>>>

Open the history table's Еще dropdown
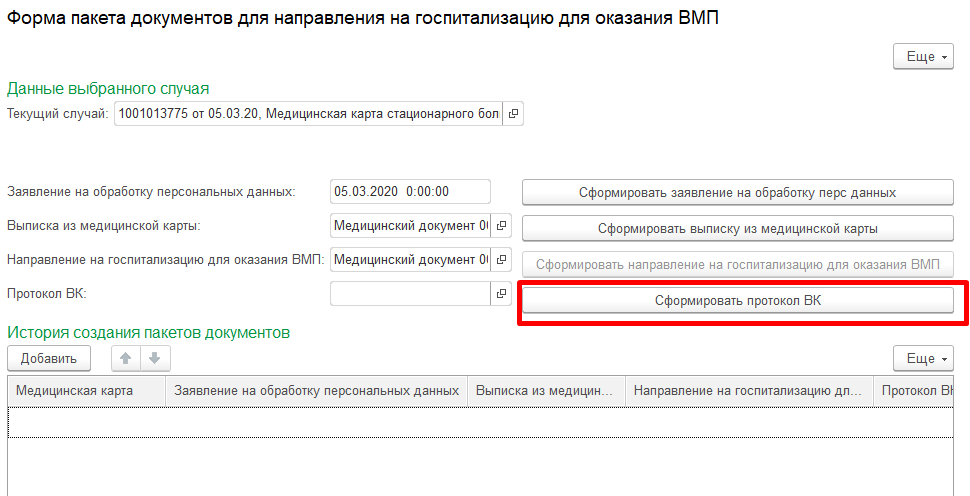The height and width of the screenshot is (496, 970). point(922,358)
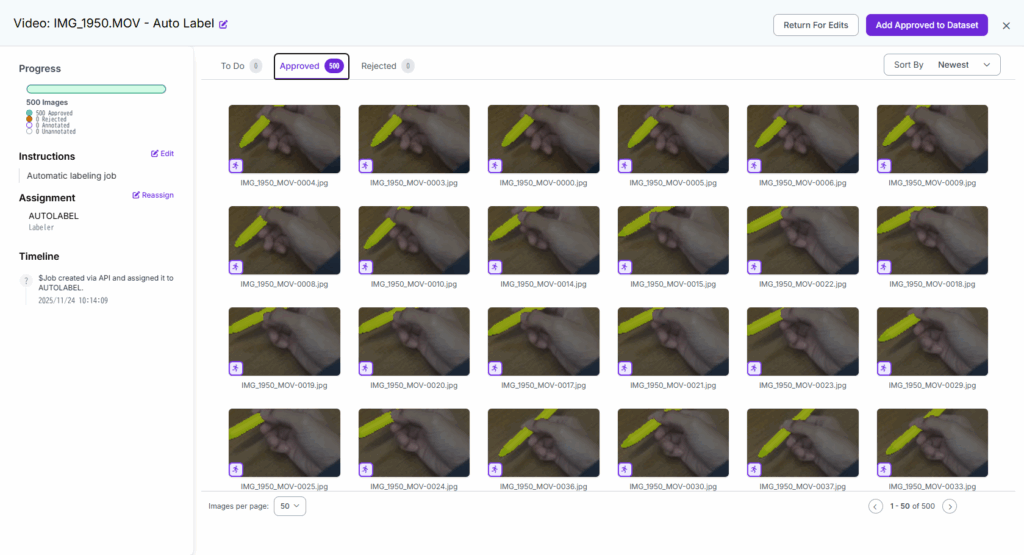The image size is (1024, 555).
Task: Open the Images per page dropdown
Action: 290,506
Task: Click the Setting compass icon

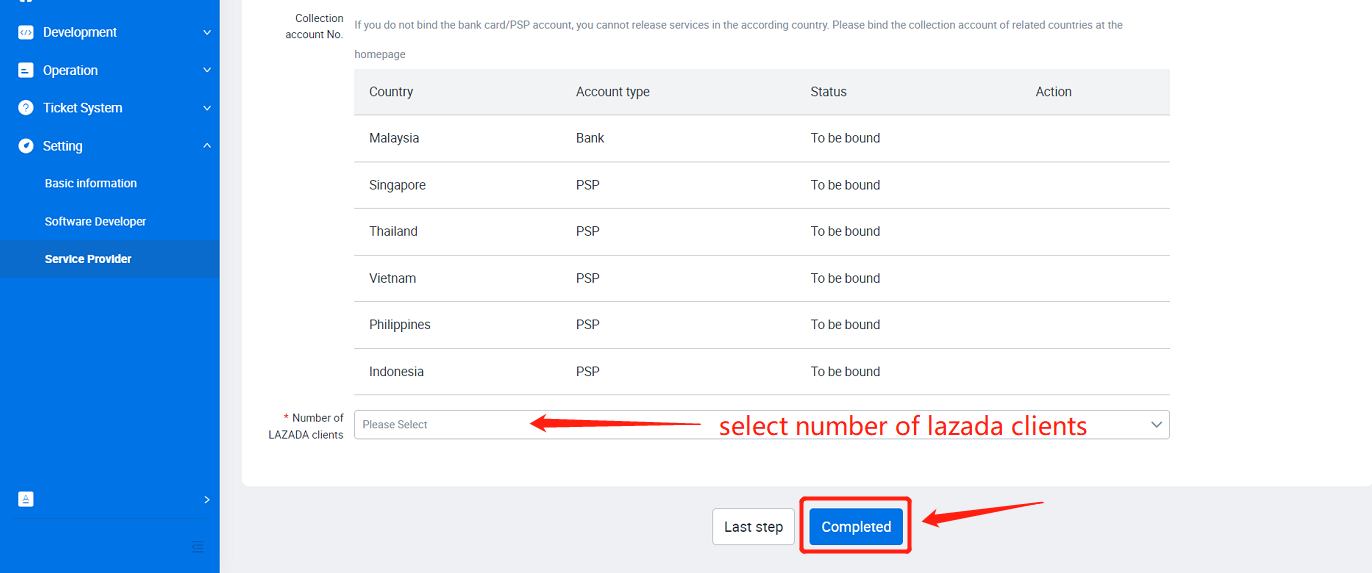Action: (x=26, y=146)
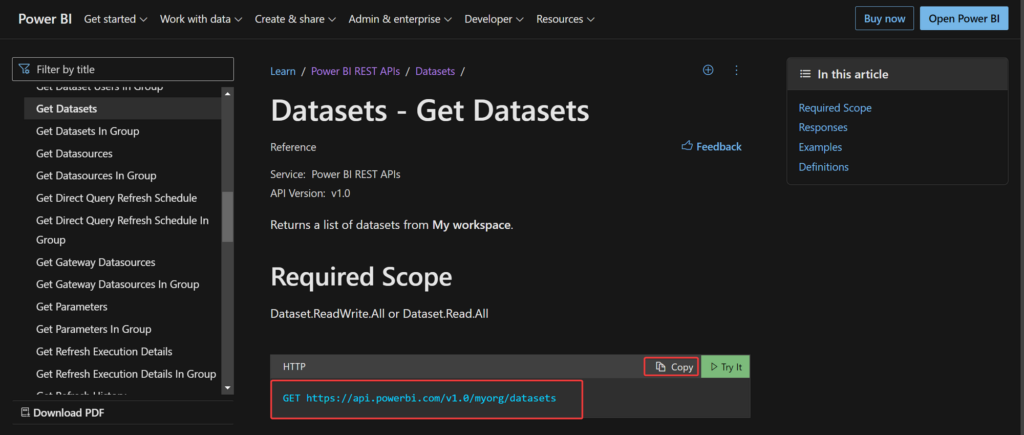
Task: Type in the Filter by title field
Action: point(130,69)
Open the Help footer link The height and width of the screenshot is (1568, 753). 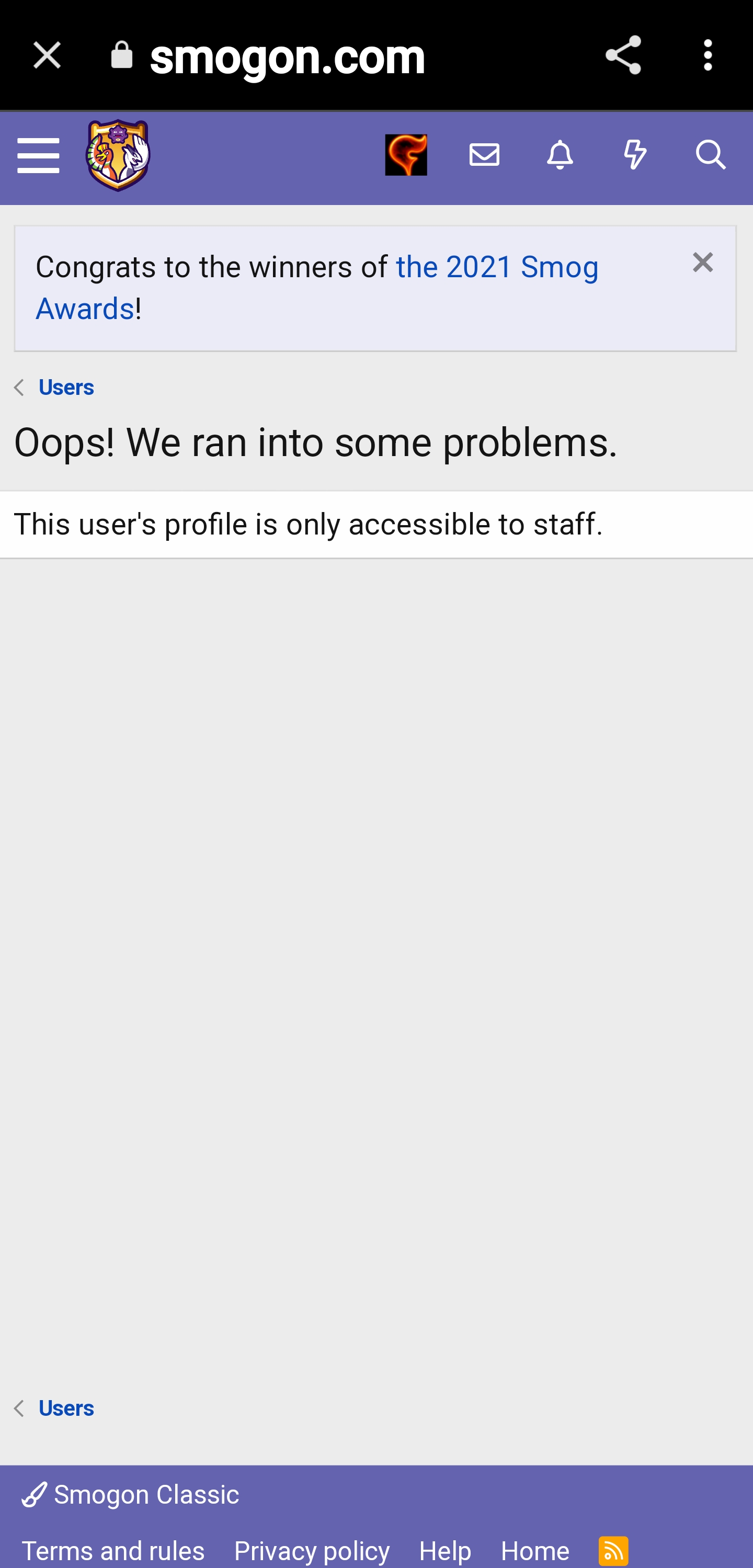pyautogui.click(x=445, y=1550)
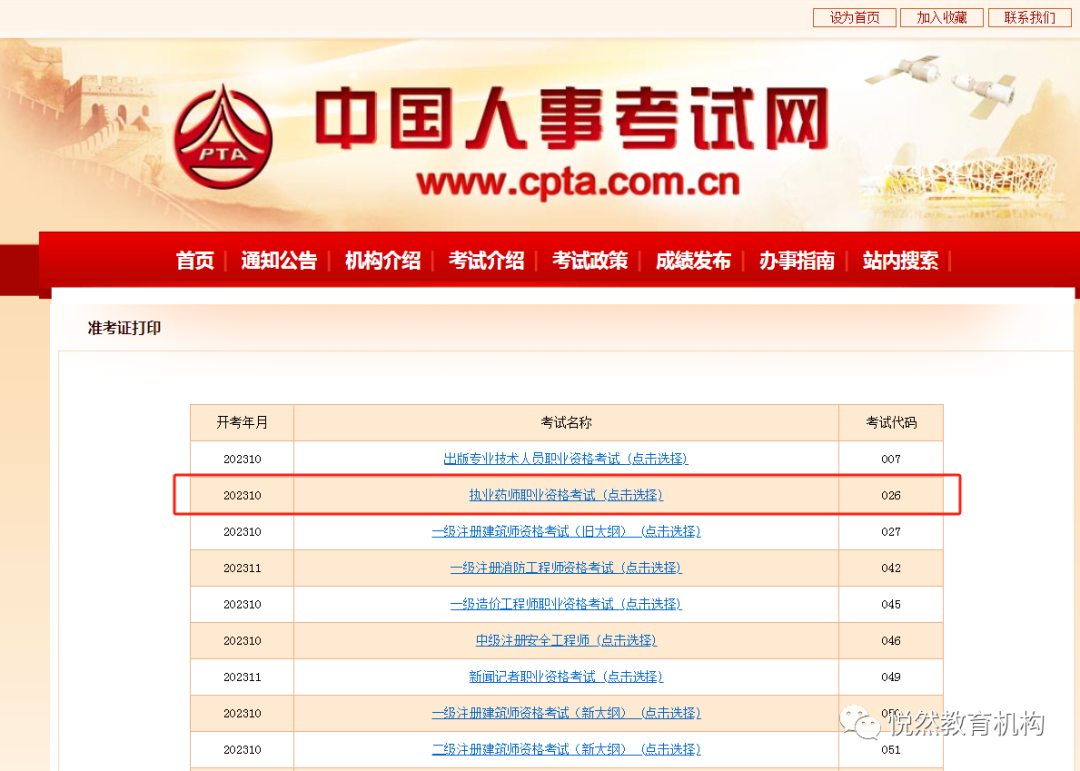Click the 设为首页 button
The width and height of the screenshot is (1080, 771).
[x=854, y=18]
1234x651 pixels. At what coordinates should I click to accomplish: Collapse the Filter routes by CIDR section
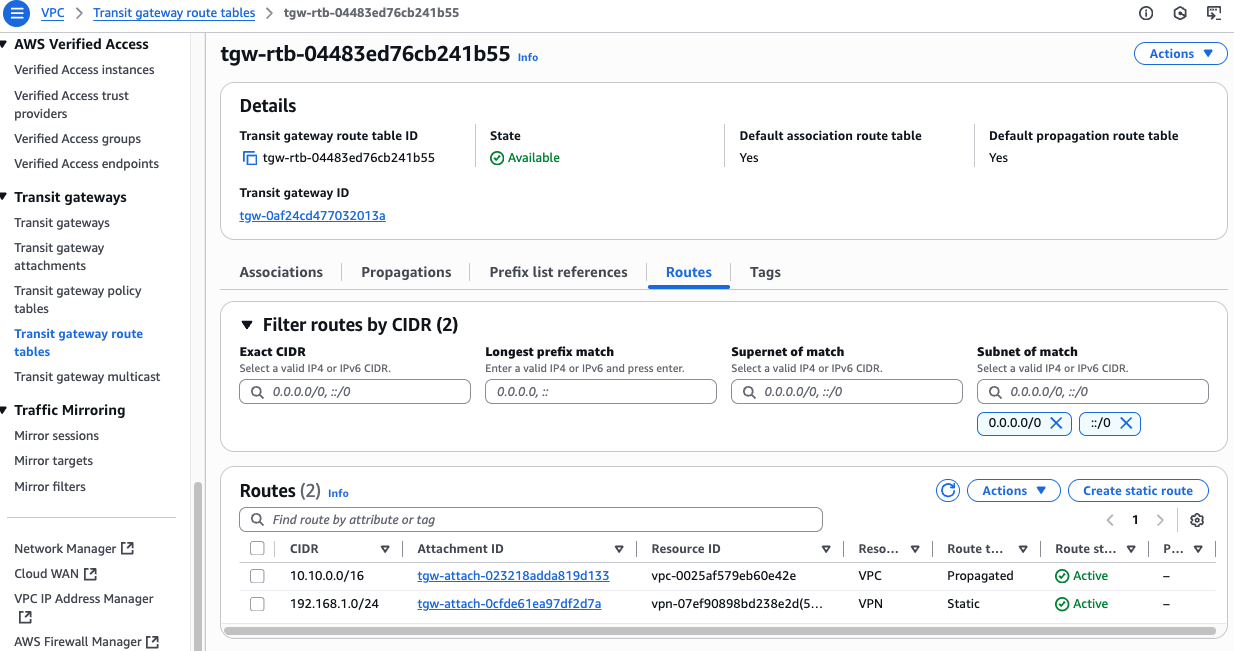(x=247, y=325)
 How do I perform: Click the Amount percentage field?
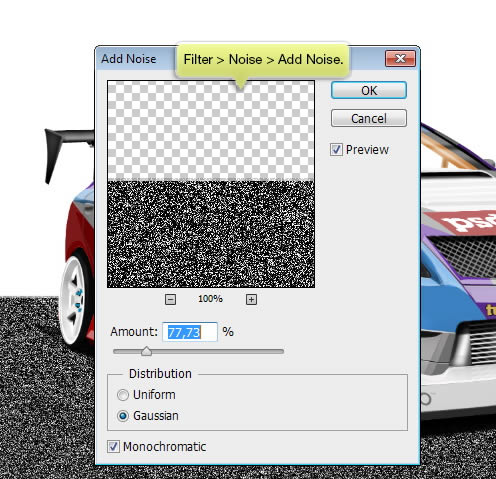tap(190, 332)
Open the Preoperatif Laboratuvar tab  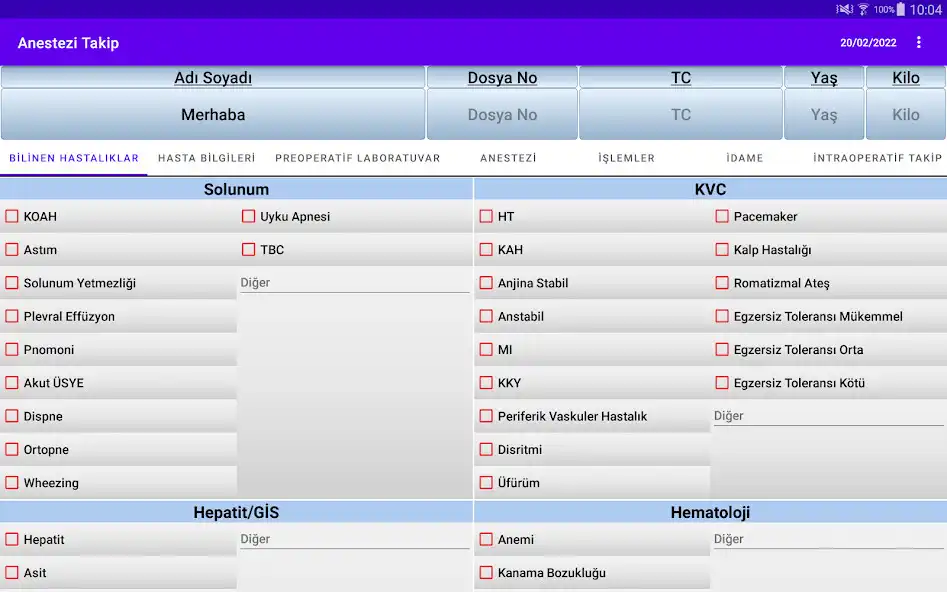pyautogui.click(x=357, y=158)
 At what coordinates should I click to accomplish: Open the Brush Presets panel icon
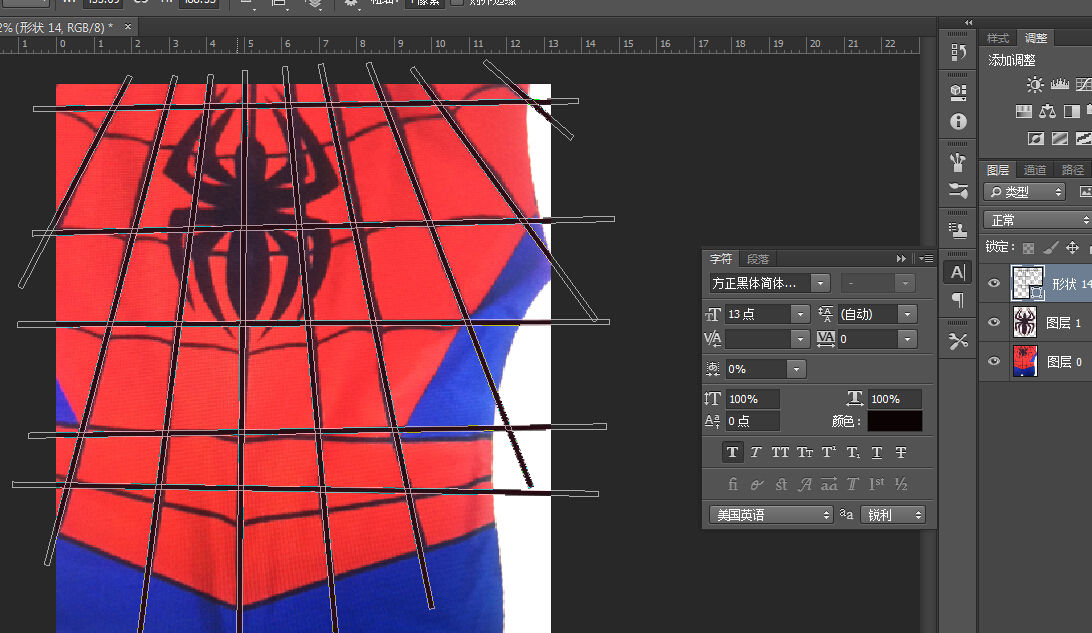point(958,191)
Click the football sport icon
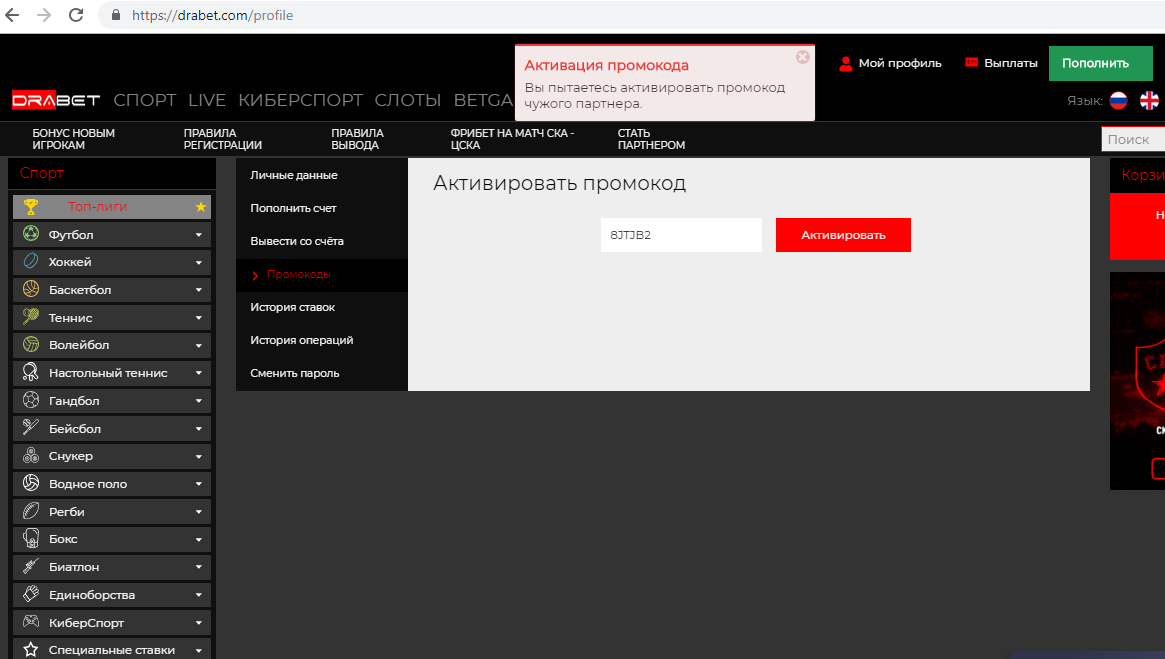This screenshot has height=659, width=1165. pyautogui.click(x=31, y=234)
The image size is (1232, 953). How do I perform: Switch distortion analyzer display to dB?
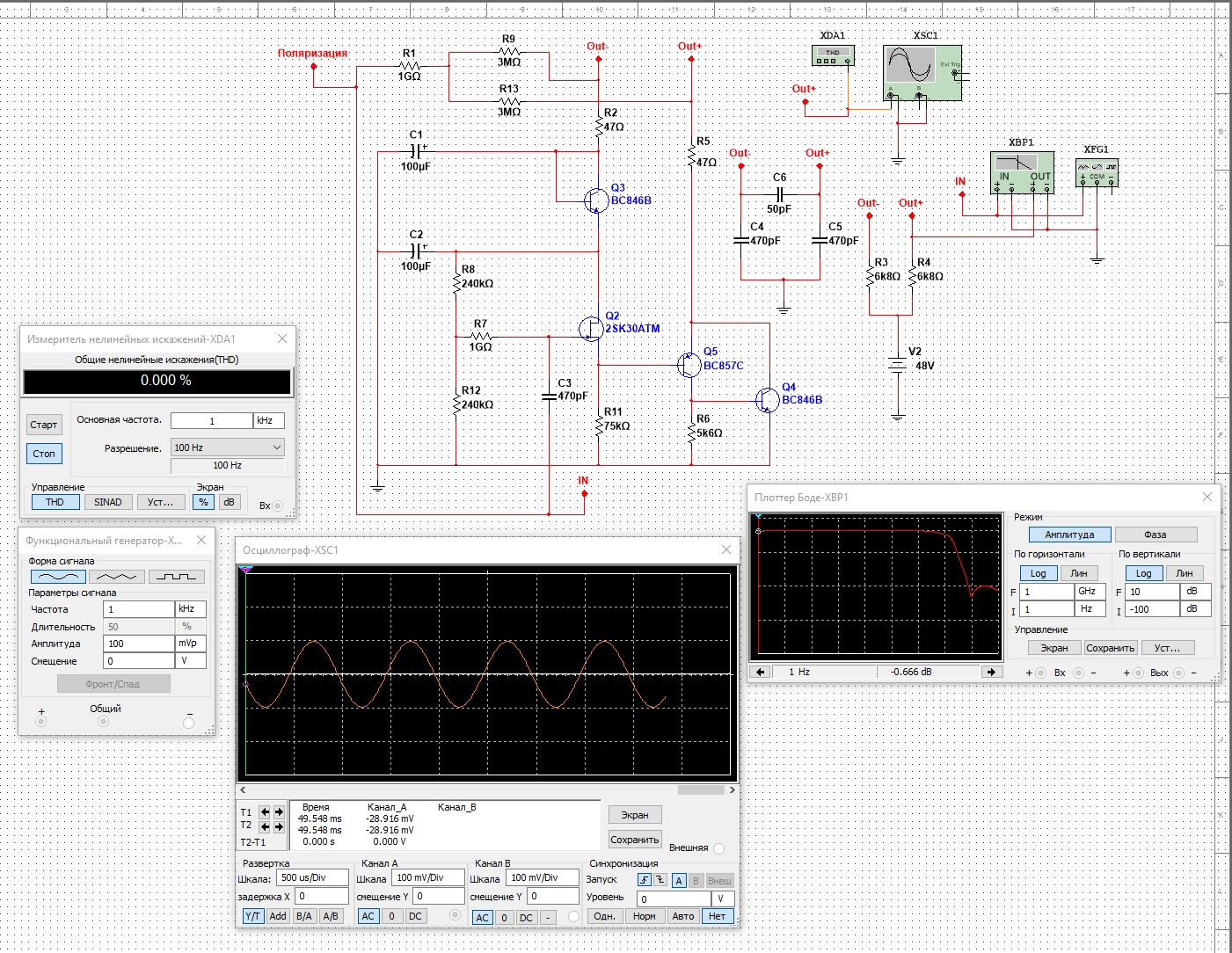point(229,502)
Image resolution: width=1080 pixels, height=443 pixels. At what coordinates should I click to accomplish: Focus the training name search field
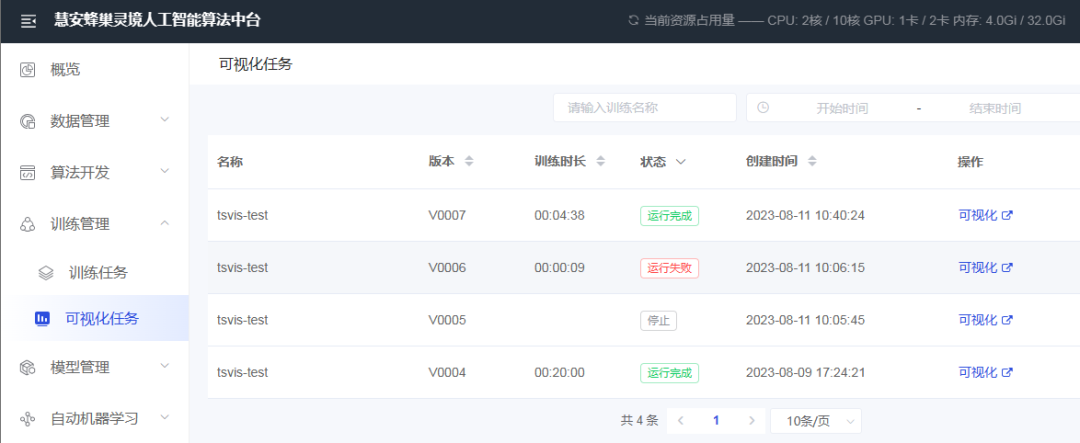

<<<

> [What the task requires] Nothing but the lines from the one with "The image size is (1232, 953)." through the last line of the material above should appear in the answer, each copied exactly, with no pictures.

> [Task answer]
The image size is (1232, 953). How do I perform: Switch distortion analyzer display to dB?
point(229,502)
Image resolution: width=1080 pixels, height=443 pixels. At what coordinates should I click to accomplish: Focus the training name search field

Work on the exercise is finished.